Nossa vida é construída como resultado de nossas escolhas e a arte de saber como fazer escolhas é a virtude do discernimento........

Por EDUARDO CARVALHO Publicado em 02/05/2025 às 0:00 | Atualizado em 02/05/2025 às 7:53

A palavra tem origem no latim "discernere" que significa separar, avaliar, fazer distinção entre duas ou mais coisas. É sinônimo de critério, reflexão, escolha. Para Platão, essa era a virtude da prudência. Impede que você tome uma decisão impetuosa, baseada em emoções, paixões, ódio, revolta, vingança. Uma decisão em cima do que se quer, o que às vezes, pode ser uma vontade passageira. Sendo mais sensato, pensaria mais no que deve do que no que quer. Portanto, prudência significa parar, refletir em tempo adequado para o processo fluir bem. Mas, não se deve deixar que o tempo decida, supondo que o tempo resolverá o problema, pois não resolverá. É provável que essa decisão, que, realmente, não é uma escolha, não seja a melhor.

Reflexão é vida interior. Vire para dentro e tente imaginar. Quem sou eu? Qual o meu propósito de vida, meus valores e princípios? É o exercício de autoconhecimento. A minha identidade mais profunda tem a ver com o meu senso de vida, o que eu quero construir em mim mesmo. Que ser humano quero ser? Que influência quero ter na vida de outras pessoas? E a influência que quero ter no mundo? Qual é o legado que quero construir? Não há como construir se não se sabe para onde está indo. Projetando a sua identidade no mundo, as escolhas são coerentes com o que deseja construir, com o que quer ser. Uma pessoa prudente tem uma identidade. Se cada um de nós tivesse uma identidade profunda, o mundo seria diferente. O pensamento de um complementaria o do outro. As escolhas seriam autênticas.

Na India, pesquisadores concluiram que temos duas mentes.

Uma mente prática, básica, que chamam a mente dos desejos. Orienta as escolhas do dia a dia: um produto no supermercado, um carro novo. A outra mente é a superior. Pensa com base em princípios e valores universais. Para tomar uma decisão, consulta o que é nobre, justo, bom, altruísta. Não é baseada no egoísmo. A consciência é elevada. Pensa, por exemplo, sobre a guerra na Ucrânia. Embora não seja

ucraniano, nem parente de ucraniano, machuca o coração saber que as casas estão sendo destruídas com famílias dentro.
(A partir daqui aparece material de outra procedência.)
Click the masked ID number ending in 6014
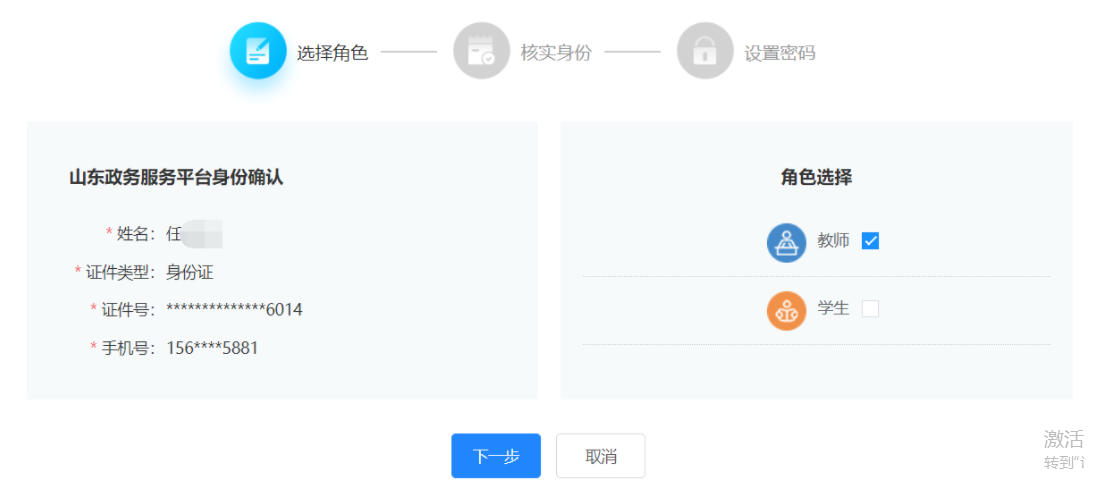The image size is (1094, 498). pyautogui.click(x=234, y=310)

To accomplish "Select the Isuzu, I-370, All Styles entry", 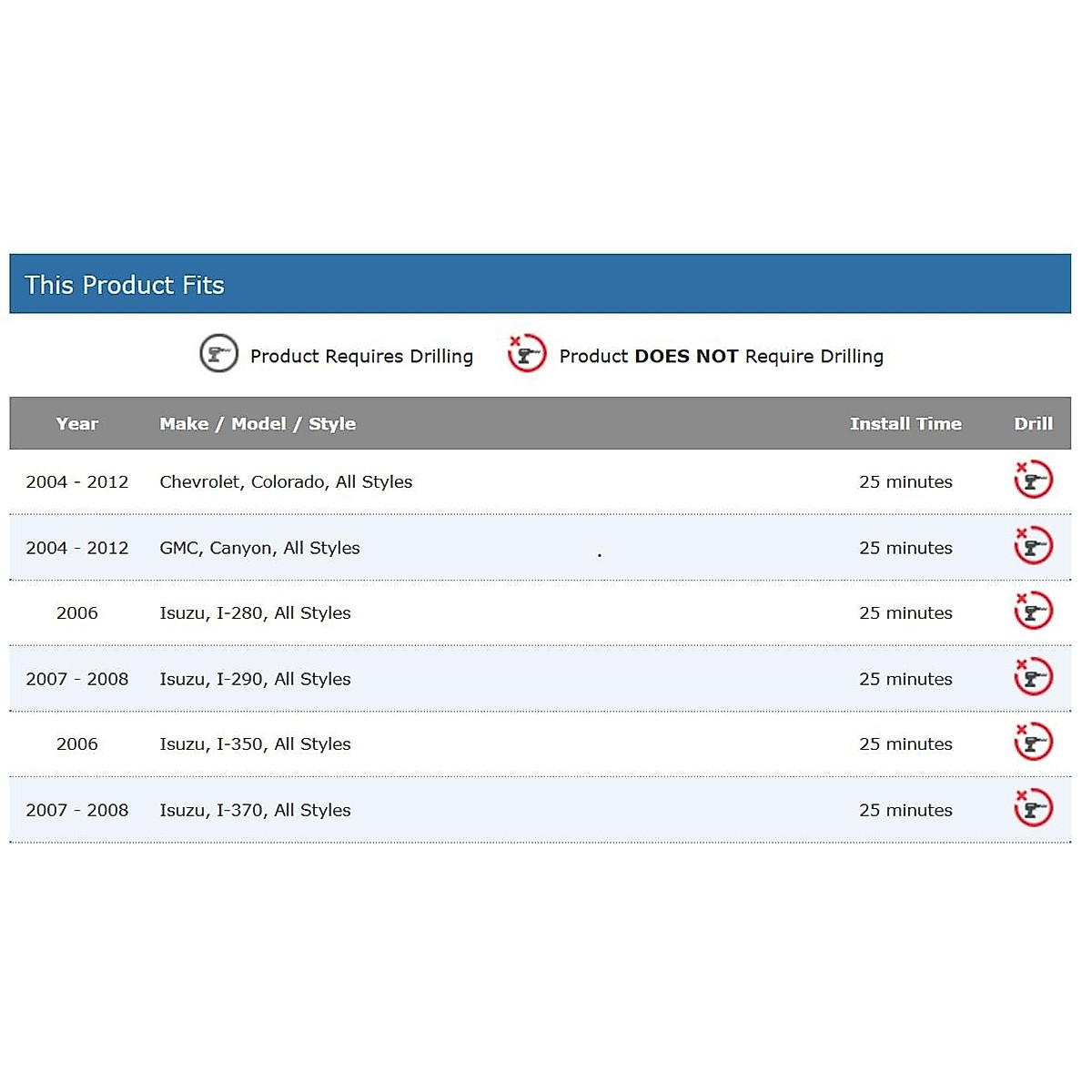I will point(255,810).
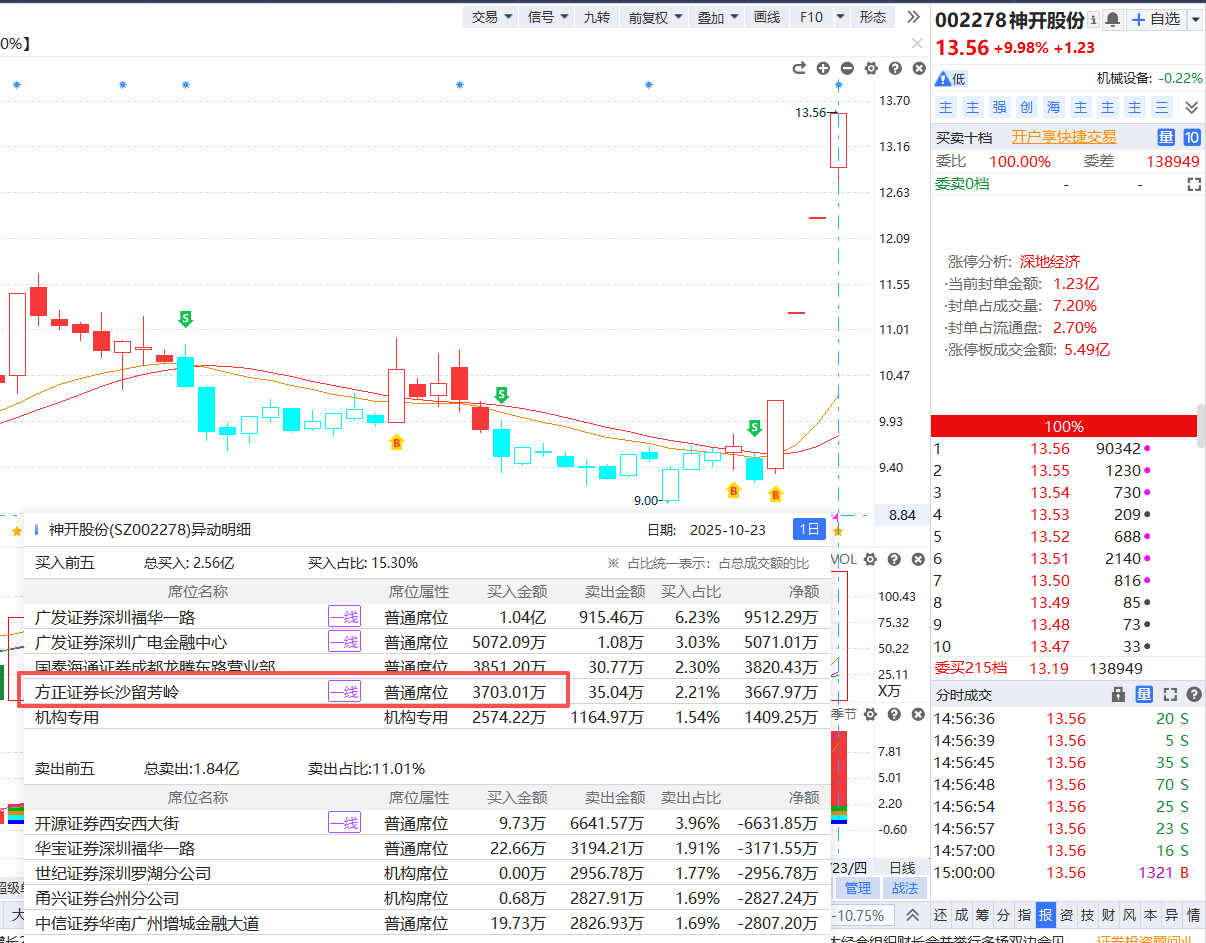Open help icon in 分时成交 panel
Screen dimensions: 1206x943
[1193, 694]
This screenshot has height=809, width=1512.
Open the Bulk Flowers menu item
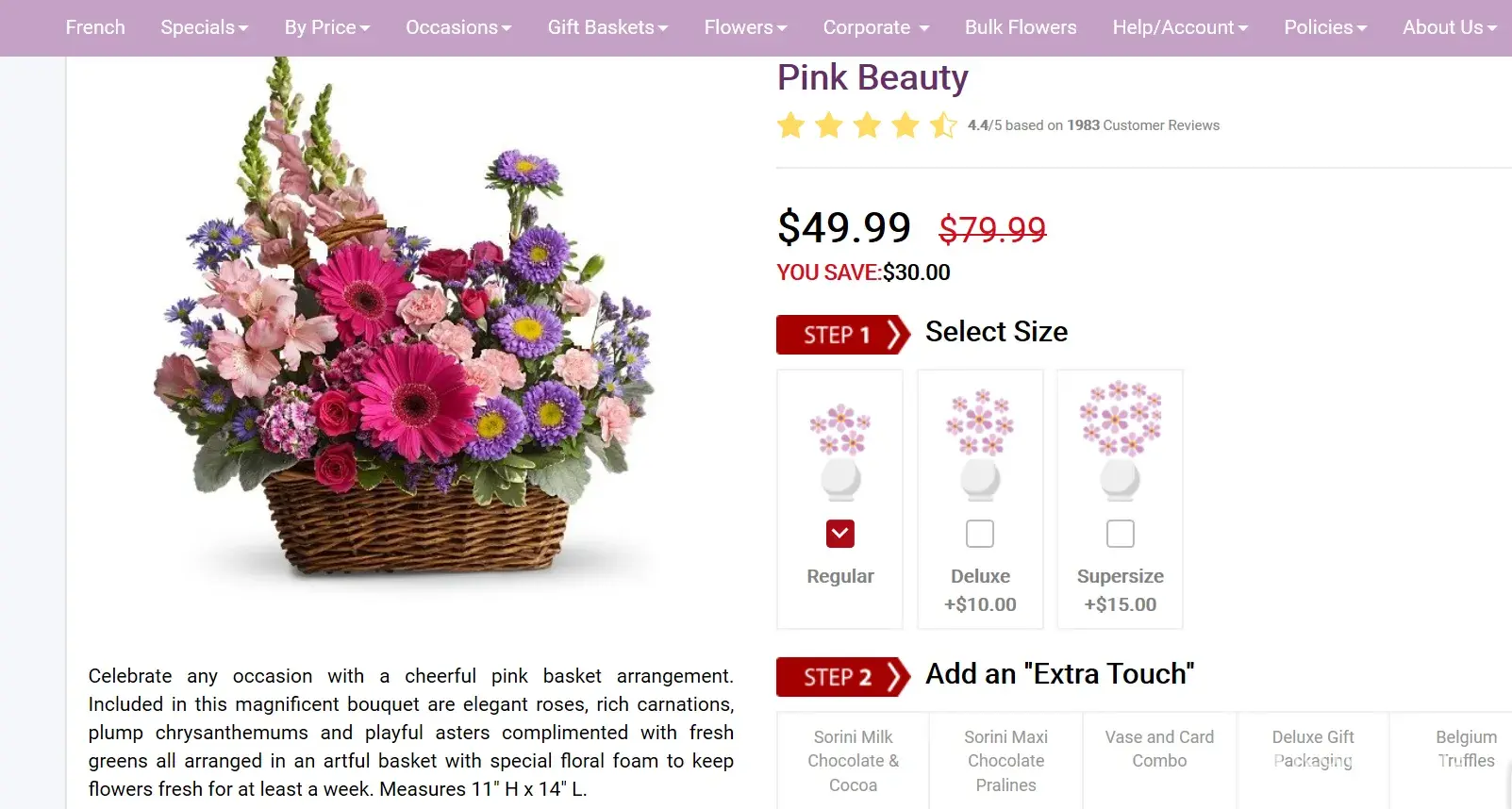(x=1020, y=27)
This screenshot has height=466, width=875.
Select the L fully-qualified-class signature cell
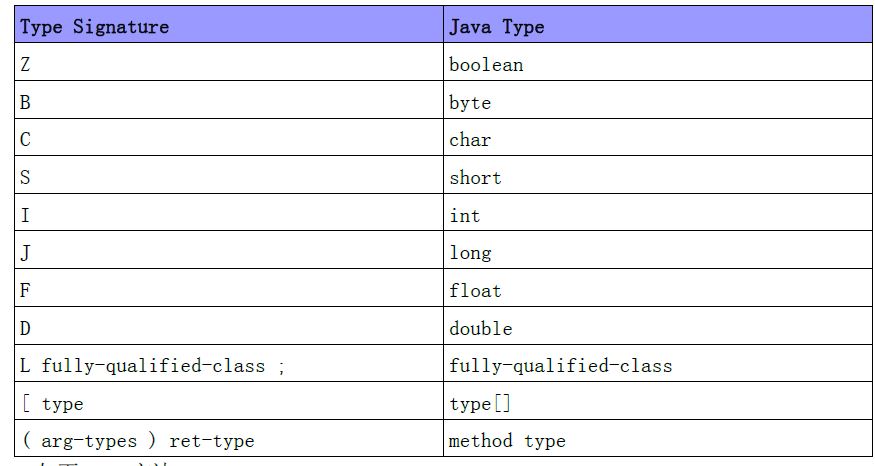click(x=152, y=366)
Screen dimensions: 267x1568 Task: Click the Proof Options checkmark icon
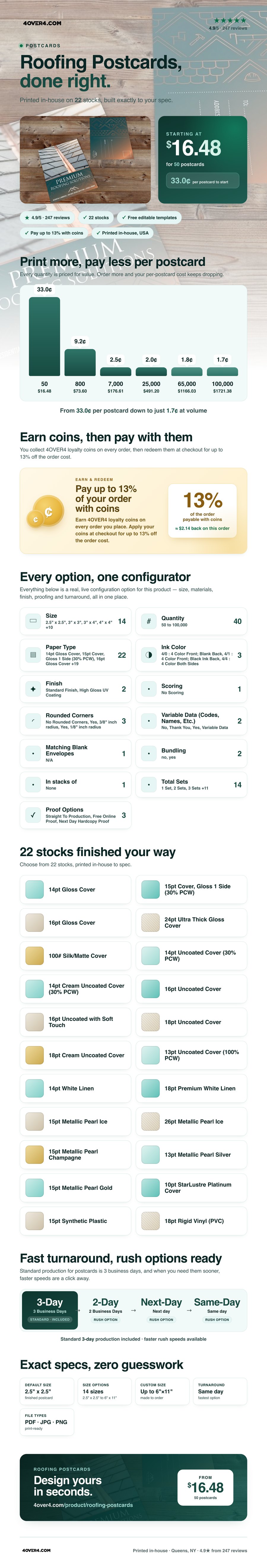pos(33,815)
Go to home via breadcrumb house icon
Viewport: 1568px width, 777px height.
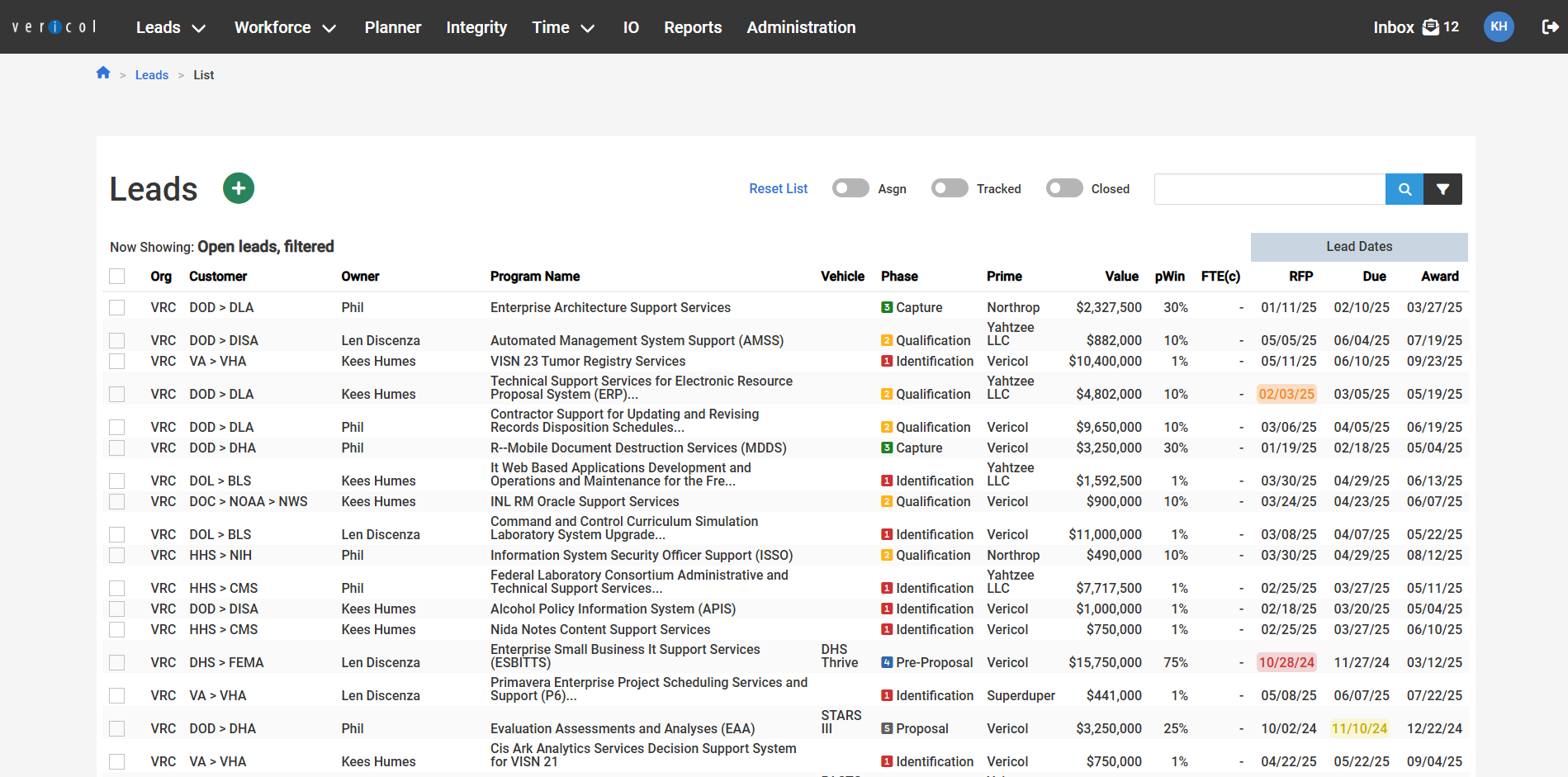click(x=103, y=73)
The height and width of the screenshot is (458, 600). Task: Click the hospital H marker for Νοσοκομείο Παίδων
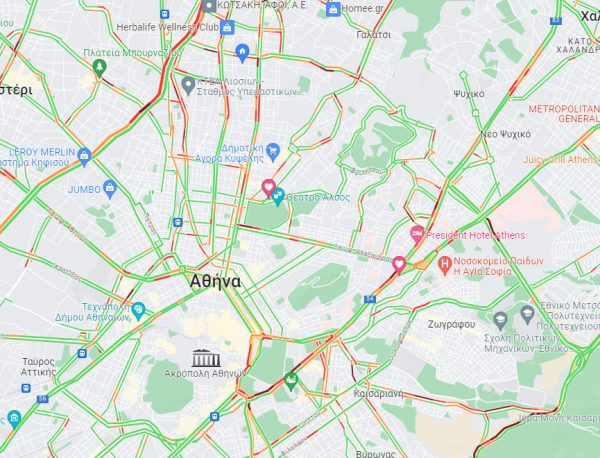[x=444, y=265]
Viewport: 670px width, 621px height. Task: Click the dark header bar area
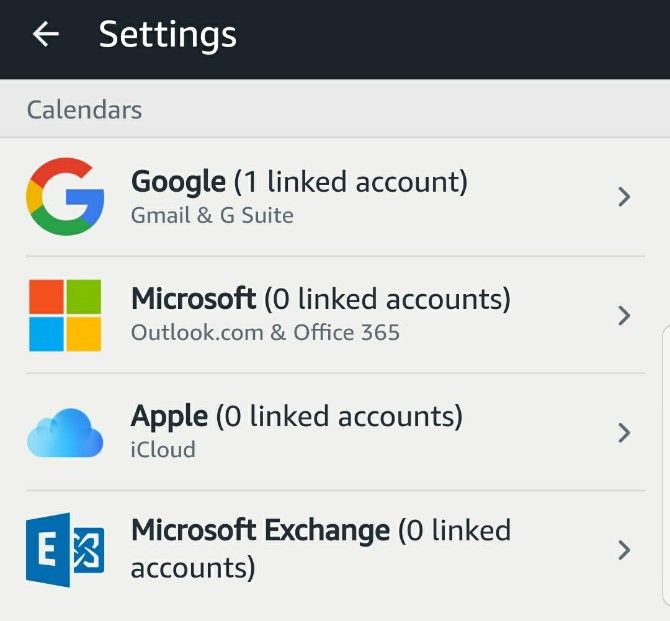(450, 38)
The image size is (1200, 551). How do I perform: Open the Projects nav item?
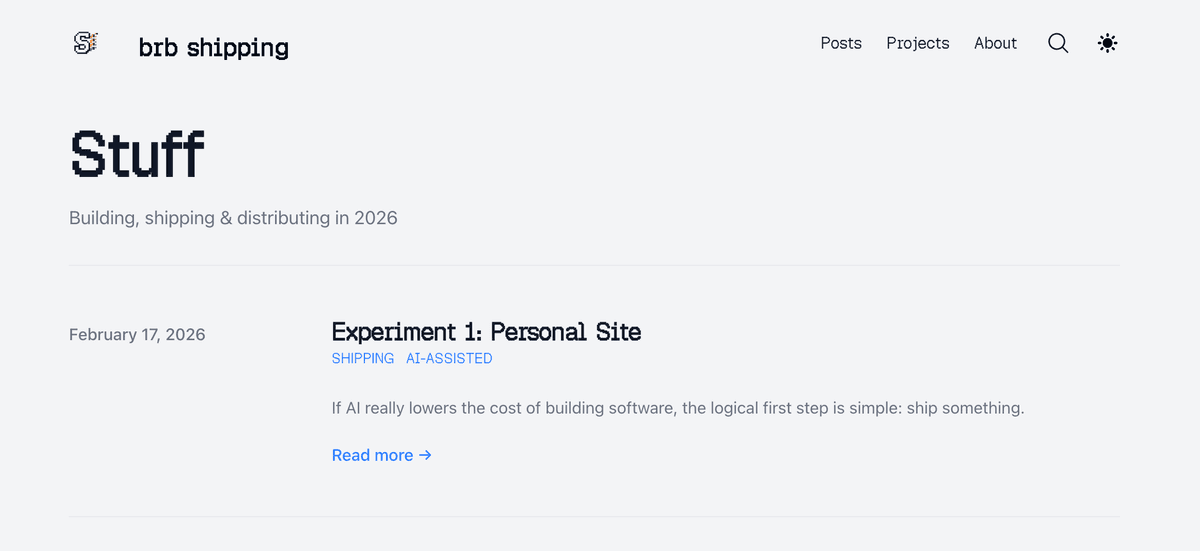click(917, 43)
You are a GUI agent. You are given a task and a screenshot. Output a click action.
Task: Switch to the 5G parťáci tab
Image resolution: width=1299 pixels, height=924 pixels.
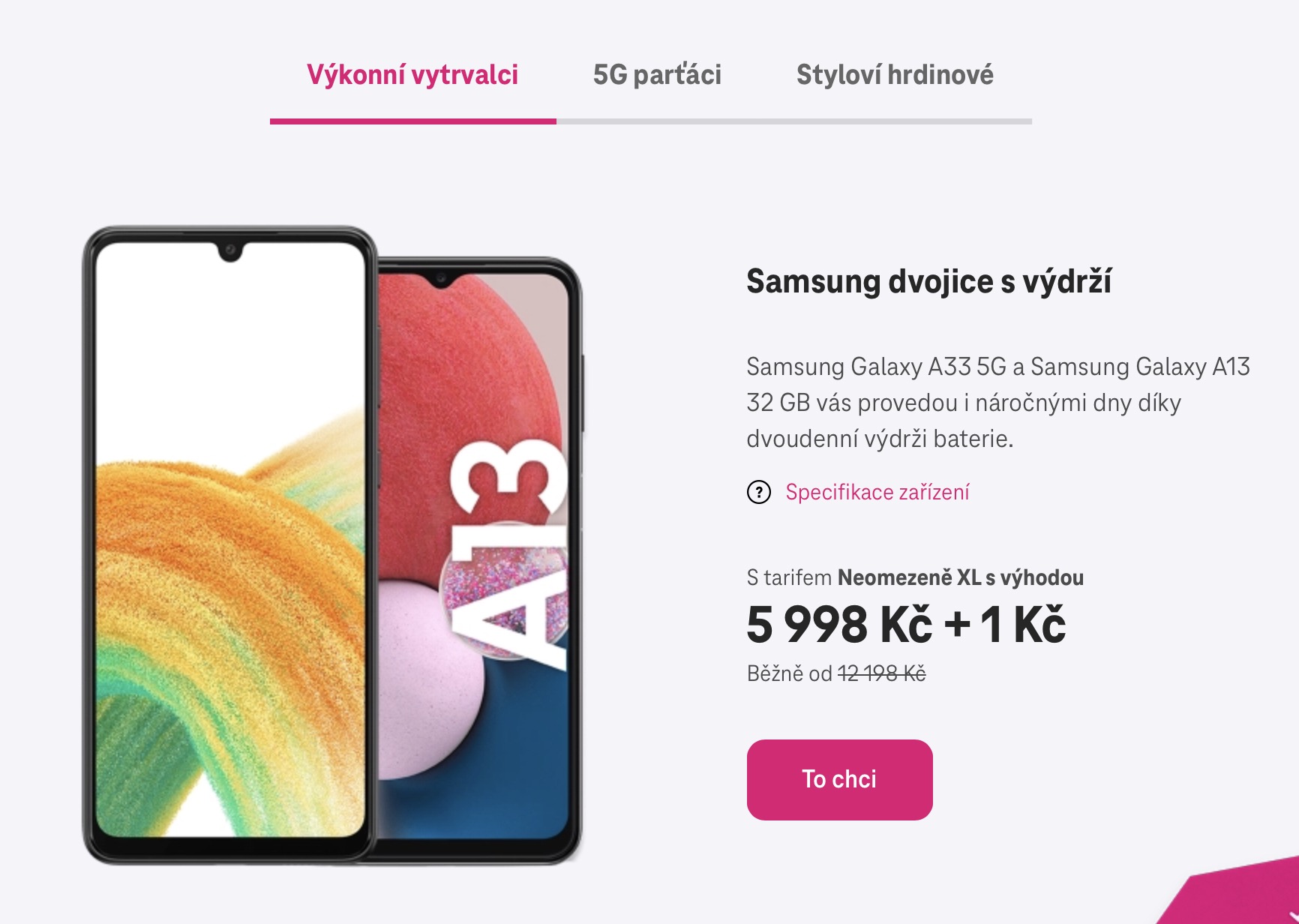[x=657, y=75]
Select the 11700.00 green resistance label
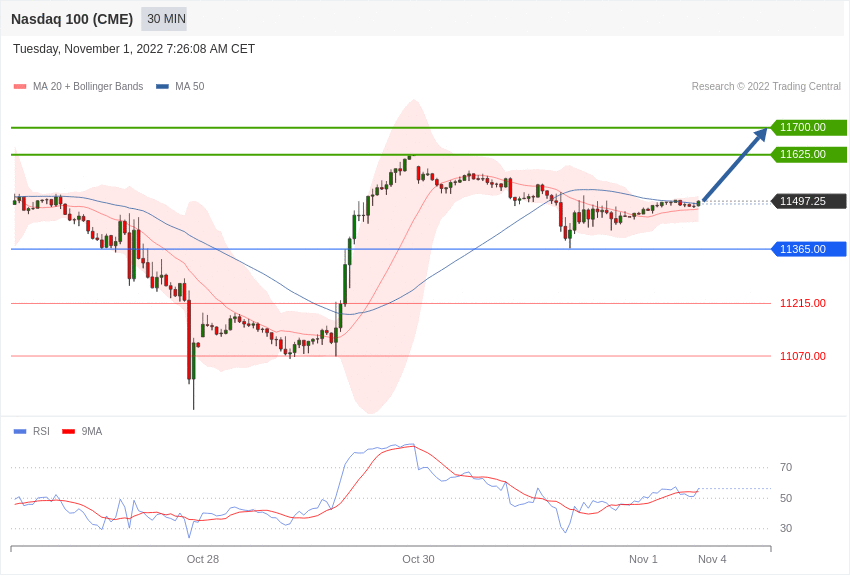 click(808, 127)
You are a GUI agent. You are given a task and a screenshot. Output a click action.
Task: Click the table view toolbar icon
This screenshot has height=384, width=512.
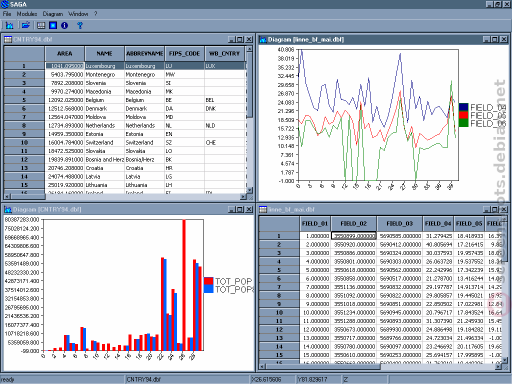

Ou pensa que há pessoas no meio da rua, com fome sem saber o que fazer.

Se o nível de consciência cair, tenha a humildade de não tomar decisões. Caso contrário, poderá cometer injustiças. A decisão poderá ser por vingança, ódio ou inveja. Decisão com discernimento requer, também, que seja desenvolvido a capacidade de observar. Olhar para o ambiente e pessoas ao redor. Perceber detalhes, sutilezas. Saber diferenciar. Definir critérios para avaliar. É um desafio fundamental em processo de seleção de pessoal para uma organização ou promoção de quem já exerce uma função. No rol de critérios, deve ser avaliado, essencialmente, o caráter que é definido pelo conjunto de comportamentos e atitudes de um indivíduo de agir e reagir, individualmente ou em grupo. É o que faz e, não apenas, pelo que diz ou indica fazer. Determina as suas escolhas, a retidão das ações, a sua índole, o que é e não é capaz de fazer.

Uma pessoa com bom caráter tem formação moral sólida. Assume a responsabilidade por seus atos, desculpa-se por seus erros. Faz a coisa certa, ainda que com risco ou custo. Jamais toma créditos dos outros para si ou prejudica alguém para se beneficiar. Não pratica atos desonestos. Não adota comportamento errado de outros para justificar o seu. É coerente com as suas atitudes. Enfim, é uma pessoa digna de confiança por agir corretamente sempre. Capacidade de previsão, é outro elemento muito necessário para tomar decisões. Refletir sobre o passado, cultivar atenção no presente aprendendo com o passado, e imaginar o futuro baseado em experiências vivenciadas, cenários prováveis, propósito significativo. Um propósito que traduza um sentimento de fazer parte de algo maior do que si próprio, que compreenda o desenvolvimento de boas qualidades humanas. Define-se, entendendo a própria história, os valores que pratica, as habilidades e competências que possui, o que o motiva a fazer com prazer, o que quer preservar, o que precisa mudar. Segundo Platão, pode ser necessário educar seu gosto, aprendendo a gostar do que proporciona crescimento fundamentado em valores. Decidir baseado no duradouro e não no fugaz, temporário. Estratégias de marketing podem iludir a fazer escolhas, simplesmente, com a mente dos desejos. Com a mente superior, questione as reais necessidade de comprar algo. Considere o impacto da escolha no meio ambiente e na sociedade.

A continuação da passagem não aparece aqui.